What you should do |
An exact copy of all the entries below is what this task needs.

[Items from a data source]
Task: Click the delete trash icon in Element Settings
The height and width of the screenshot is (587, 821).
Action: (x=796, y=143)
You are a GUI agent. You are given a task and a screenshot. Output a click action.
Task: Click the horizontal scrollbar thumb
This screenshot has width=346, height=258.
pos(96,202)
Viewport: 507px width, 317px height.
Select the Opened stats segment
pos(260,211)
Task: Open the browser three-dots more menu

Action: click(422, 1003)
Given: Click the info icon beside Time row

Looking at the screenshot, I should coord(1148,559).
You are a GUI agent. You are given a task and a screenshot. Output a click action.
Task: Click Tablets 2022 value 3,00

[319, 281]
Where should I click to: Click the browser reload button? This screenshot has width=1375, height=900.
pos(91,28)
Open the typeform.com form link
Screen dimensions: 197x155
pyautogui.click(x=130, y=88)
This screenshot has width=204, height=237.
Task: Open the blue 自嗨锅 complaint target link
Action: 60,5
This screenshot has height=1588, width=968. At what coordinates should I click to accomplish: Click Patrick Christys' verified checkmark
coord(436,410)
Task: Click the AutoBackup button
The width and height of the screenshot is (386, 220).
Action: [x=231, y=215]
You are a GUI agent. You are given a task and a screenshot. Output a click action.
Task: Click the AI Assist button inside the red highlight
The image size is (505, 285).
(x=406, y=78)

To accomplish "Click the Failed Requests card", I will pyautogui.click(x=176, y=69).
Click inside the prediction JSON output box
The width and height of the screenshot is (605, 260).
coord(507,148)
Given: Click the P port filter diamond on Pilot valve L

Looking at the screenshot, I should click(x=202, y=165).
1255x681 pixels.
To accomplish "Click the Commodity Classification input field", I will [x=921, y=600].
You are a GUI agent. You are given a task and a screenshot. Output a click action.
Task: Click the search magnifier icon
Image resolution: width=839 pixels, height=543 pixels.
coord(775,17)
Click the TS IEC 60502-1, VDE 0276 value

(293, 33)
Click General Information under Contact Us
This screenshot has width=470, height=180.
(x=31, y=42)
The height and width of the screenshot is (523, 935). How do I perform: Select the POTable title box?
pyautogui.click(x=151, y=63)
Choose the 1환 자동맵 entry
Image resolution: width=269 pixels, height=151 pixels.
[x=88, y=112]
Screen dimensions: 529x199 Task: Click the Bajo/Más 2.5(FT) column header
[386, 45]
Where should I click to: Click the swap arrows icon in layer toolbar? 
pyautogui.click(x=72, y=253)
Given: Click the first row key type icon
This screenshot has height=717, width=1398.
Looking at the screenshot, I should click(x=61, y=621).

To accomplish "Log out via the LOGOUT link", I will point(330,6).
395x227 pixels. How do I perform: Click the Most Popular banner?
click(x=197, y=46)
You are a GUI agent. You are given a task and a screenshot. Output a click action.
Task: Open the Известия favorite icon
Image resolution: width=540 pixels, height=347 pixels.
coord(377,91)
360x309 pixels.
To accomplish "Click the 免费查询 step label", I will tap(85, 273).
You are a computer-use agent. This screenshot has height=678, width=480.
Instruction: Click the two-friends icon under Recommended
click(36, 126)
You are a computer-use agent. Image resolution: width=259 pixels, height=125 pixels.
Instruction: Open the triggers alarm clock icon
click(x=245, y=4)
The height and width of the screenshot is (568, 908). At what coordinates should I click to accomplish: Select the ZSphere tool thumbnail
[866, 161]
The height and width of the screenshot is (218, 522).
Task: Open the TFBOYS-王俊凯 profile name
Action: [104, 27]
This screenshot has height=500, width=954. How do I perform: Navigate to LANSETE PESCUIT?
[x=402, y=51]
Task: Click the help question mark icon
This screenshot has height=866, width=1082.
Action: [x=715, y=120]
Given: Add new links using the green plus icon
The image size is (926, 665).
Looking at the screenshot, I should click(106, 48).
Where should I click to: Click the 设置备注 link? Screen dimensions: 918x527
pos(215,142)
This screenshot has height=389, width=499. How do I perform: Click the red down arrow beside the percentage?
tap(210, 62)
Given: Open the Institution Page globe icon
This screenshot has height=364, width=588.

Written response |
Task: Click the delete trash icon in Element Settings
The height and width of the screenshot is (587, 821).
Action: (x=796, y=143)
You are a GUI agent. You are given a task and a screenshot. Output a click action.
Task: Click the horizontal scrollbar thumb
This screenshot has width=346, height=258.
pos(96,202)
Viewport: 507px width, 317px height.
Select the Opened stats segment
pos(260,211)
Task: Open the browser three-dots more menu

Action: click(422, 1003)
Given: Click the info icon beside Time row

Looking at the screenshot, I should coord(1148,559).
You are a GUI agent. You are given a task and a screenshot. Output a click action.
Task: Click Tablets 2022 value 3,00

[319, 281]
Where should I click to: Click the browser reload button? This screenshot has width=1375, height=900.
pos(91,28)
Open the typeform.com form link
Screen dimensions: 197x155
pyautogui.click(x=130, y=88)
This screenshot has width=204, height=237.
Task: Open the blue 自嗨锅 complaint target link
Action: 60,5
This screenshot has height=1588, width=968. At what coordinates should I click to accomplish: Click Patrick Christys' verified checkmark
coord(436,410)
Task: Click the AutoBackup button
The width and height of the screenshot is (386, 220).
Action: [x=231, y=215]
You are a GUI agent. You are given a task and a screenshot. Output a click action.
Task: Click the AI Assist button inside the red highlight
The image size is (505, 285).
(x=406, y=78)

To accomplish "Click the Failed Requests card", I will pyautogui.click(x=176, y=69).
Click inside the prediction JSON output box
The width and height of the screenshot is (605, 260).
coord(507,148)
Given: Click the P port filter diamond on Pilot valve L

Looking at the screenshot, I should click(x=202, y=165).
1255x681 pixels.
To accomplish "Click the Commodity Classification input field", I will [x=921, y=600].
You are a GUI agent. You are given a task and a screenshot. Output a click action.
Task: Click the search magnifier icon
Image resolution: width=839 pixels, height=543 pixels.
coord(775,17)
Click the TS IEC 60502-1, VDE 0276 value

(293, 33)
Click General Information under Contact Us
This screenshot has width=470, height=180.
(x=31, y=42)
The height and width of the screenshot is (523, 935). How do I perform: Select the POTable title box?
pyautogui.click(x=151, y=63)
Choose the 1환 자동맵 entry
Image resolution: width=269 pixels, height=151 pixels.
[x=88, y=112]
Screen dimensions: 529x199 Task: Click the Bajo/Más 2.5(FT) column header
[386, 45]
Where should I click to: Click the swap arrows icon in layer toolbar? 
pyautogui.click(x=72, y=253)
Given: Click the first row key type icon
This screenshot has height=717, width=1398.
Looking at the screenshot, I should click(x=61, y=621).

To accomplish "Log out via the LOGOUT link", I will point(330,6).
395x227 pixels. How do I perform: Click the Most Popular banner?
click(x=197, y=46)
You are a GUI agent. You are given a task and a screenshot. Output a click action.
Task: Open the Известия favorite icon
Image resolution: width=540 pixels, height=347 pixels.
coord(377,91)
360x309 pixels.
To accomplish "Click the 免费查询 step label", I will tap(85, 273).
You are a computer-use agent. This screenshot has height=678, width=480.
Instruction: Click the two-friends icon under Recommended
click(36, 126)
You are a computer-use agent. Image resolution: width=259 pixels, height=125 pixels.
Instruction: Open the triggers alarm clock icon
click(x=245, y=4)
The height and width of the screenshot is (568, 908). At what coordinates should I click to accomplish: Select the ZSphere tool thumbnail
[866, 161]
The height and width of the screenshot is (218, 522).
Task: Open the TFBOYS-王俊凯 profile name
Action: [104, 27]
This screenshot has height=500, width=954. How do I perform: Navigate to LANSETE PESCUIT?
[x=402, y=51]
Task: Click the help question mark icon
This screenshot has height=866, width=1082.
Action: [x=715, y=120]
Given: Add new links using the green plus icon
The image size is (926, 665).
Looking at the screenshot, I should click(106, 48).
Where should I click to: Click the 设置备注 link? Screen dimensions: 918x527
pos(215,142)
This screenshot has height=389, width=499. How do I perform: Click the red down arrow beside the percentage?
tap(210, 62)
Given: Open the Institution Page globe icon
This screenshot has height=364, width=588.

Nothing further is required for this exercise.